This seems like a good time to write a post about gratitude. Sometimes I think that when we hear the word gratitude, we immediately groan and prepare ourselves to be told how we ought to be thankful. Or maybe that’s just me? I think the issue that I have with gratitude is that we’re often told we should be grateful for something in response to a negative emotion we’re having. If I’m having a bad day and I’m sad or anxious, the last thing I want is for someone to tell me that I should be more grateful.

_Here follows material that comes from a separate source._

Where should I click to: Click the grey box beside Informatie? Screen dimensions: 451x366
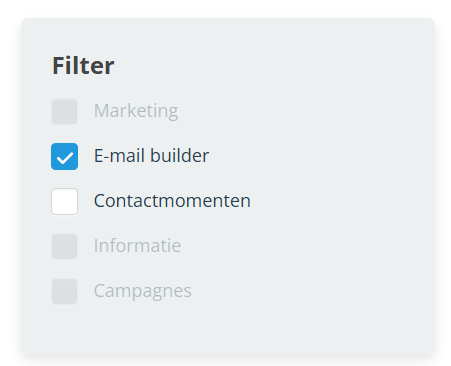(64, 246)
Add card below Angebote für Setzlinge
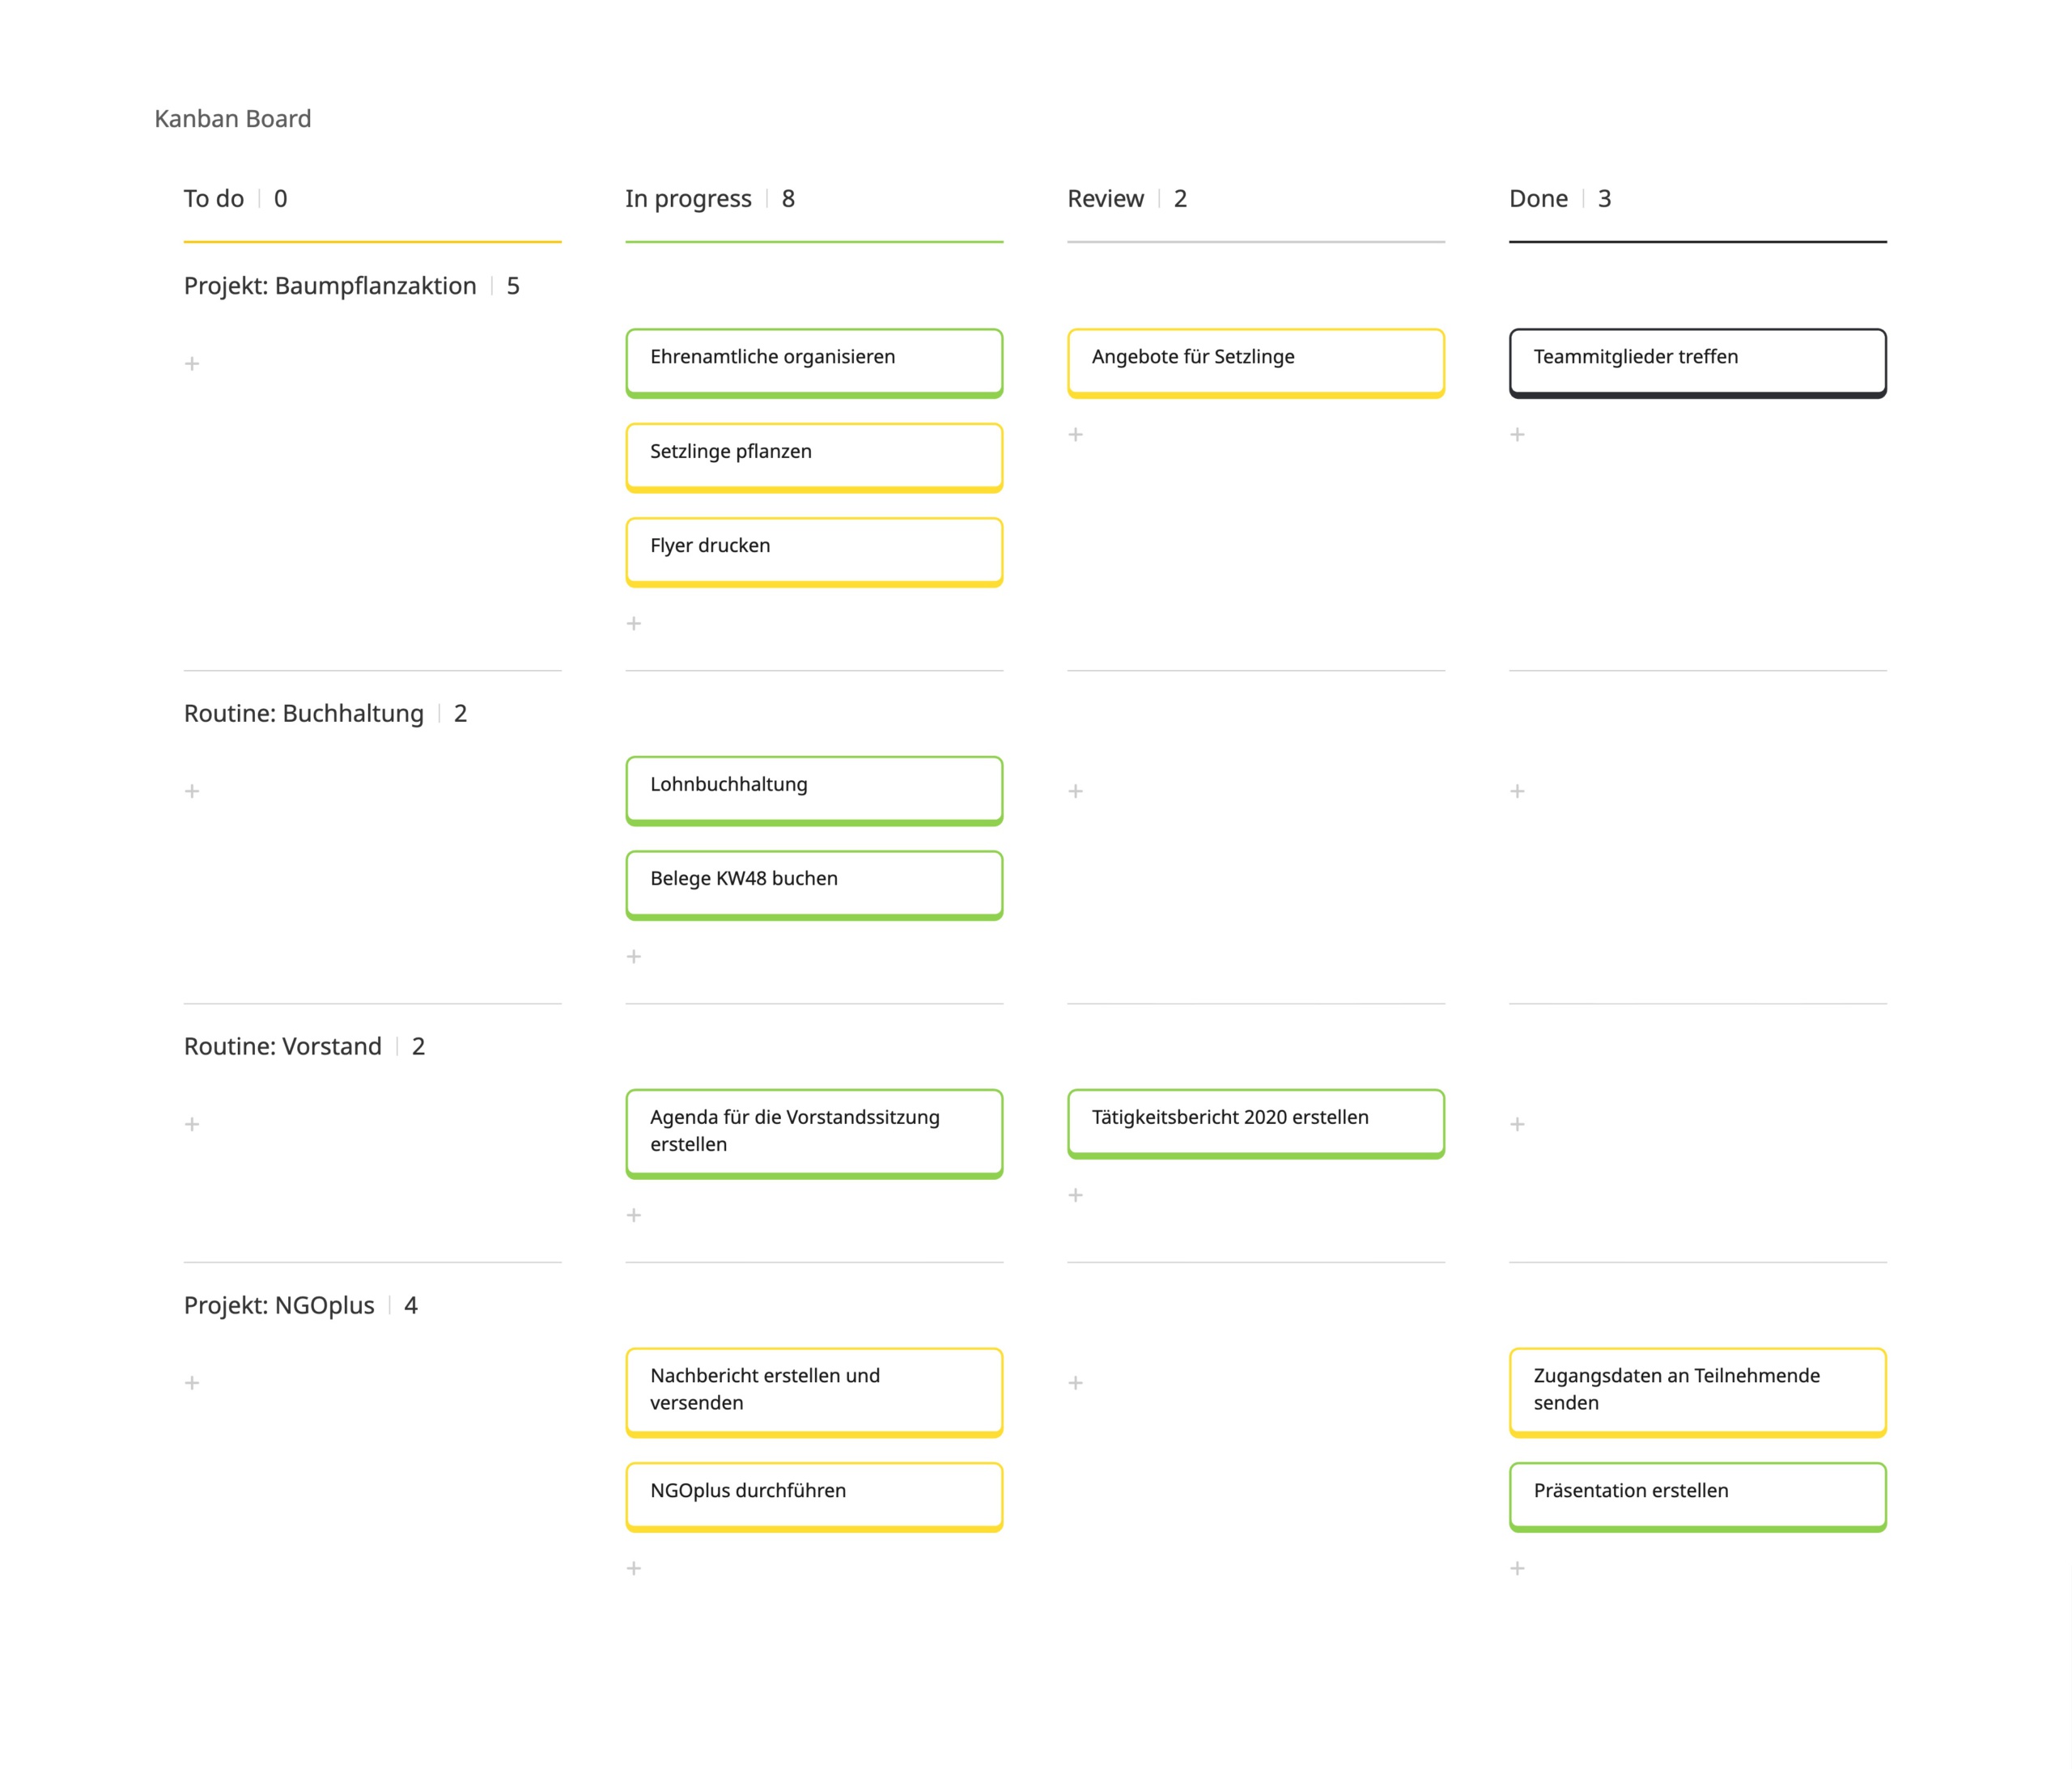2072x1769 pixels. point(1076,435)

I think it’s the way that gratitude is often held up as an obligation that really rubs me the wrong way. After all, it’s not a choice between being sad or being grateful. Gratitude does not and ought not to overrule your feelings. For example, while I am grateful for things like my Fiance, my dog, my family, and my friends, I am at the same time also fearful and sad about the state of politics in the United States at this moment. My reaction to Trump being the President-elect is not to think that at least I don’t live in Syria. So yes, I am grateful for my relative safety compared to those in Syria, but that does not negate my fears of living under a President Trump.

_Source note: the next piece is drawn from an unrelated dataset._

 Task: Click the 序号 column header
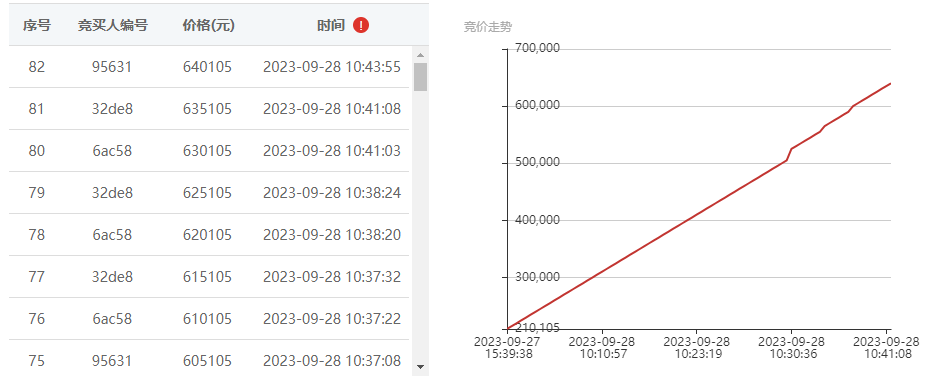coord(37,25)
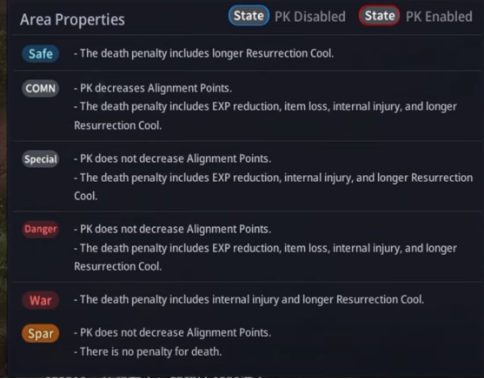
Task: Click the Danger zone alignment points line
Action: (x=172, y=229)
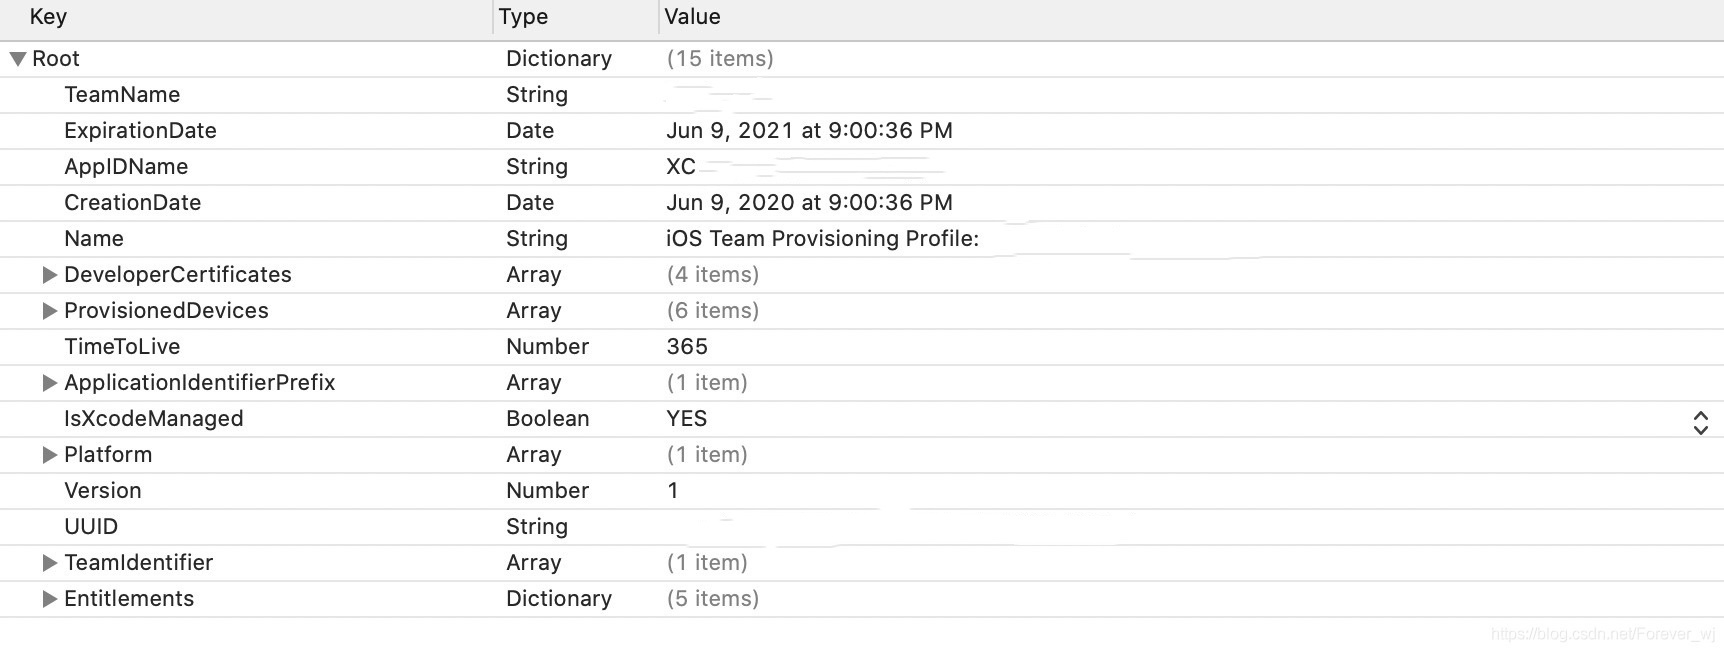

Gratitude has its place, certainly. However, I think that gratitude should come out of a sense of love for one’s blessings, rather than a sense of obligation. Gratitude should not be something that will negate righteous anger, or understandable sadness and anxiety. Even if you’re feeling sad for no reason at all, it’s very hurtful for someone to tell you that you ought to disregard that feeling and be grateful, when that’s the last thing you could imagine feeling.
I think what I’ve discovered this Thanksgiving is that gratitude can coexist with a range of feelings, and that we should be wary of those who tell us to accept unfair circumstances just because someone out there has it worse than us. Gratitude should not give way to complacency. I will remember my gratitude for my country, but this gratitude will not make me stand idle in the face of hatred.